══ DATA SECTION ══

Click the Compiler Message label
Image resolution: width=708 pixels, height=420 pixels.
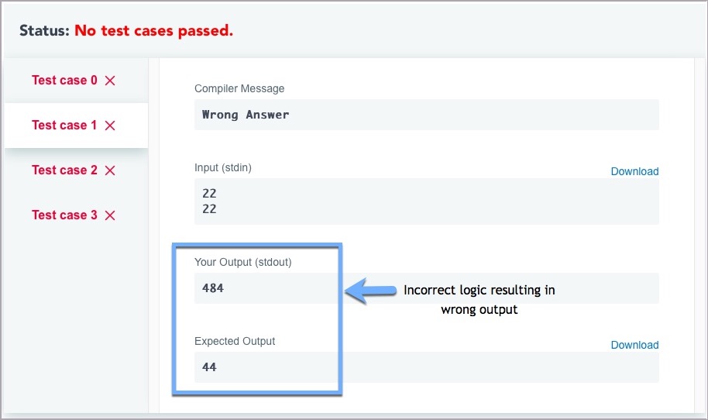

═══
══ DATA SECTION ══

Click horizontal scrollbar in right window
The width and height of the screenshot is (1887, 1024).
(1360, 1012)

═══
══ DATA SECTION ══

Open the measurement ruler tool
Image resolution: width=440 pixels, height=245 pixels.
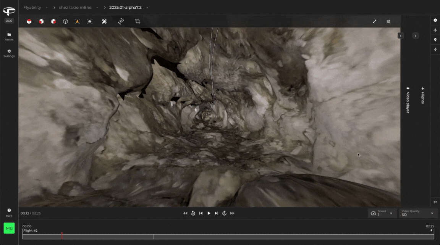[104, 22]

═══

SHORT PROBLEM:
Return the entries above, starting with the line that contains "Click the Compiler Message label" and going on through the line that contains "Image resolution: width=708", copied without any changes.

TASK OUTPUT:
Click the Compiler Message label
Image resolution: width=708 pixels, height=420 pixels.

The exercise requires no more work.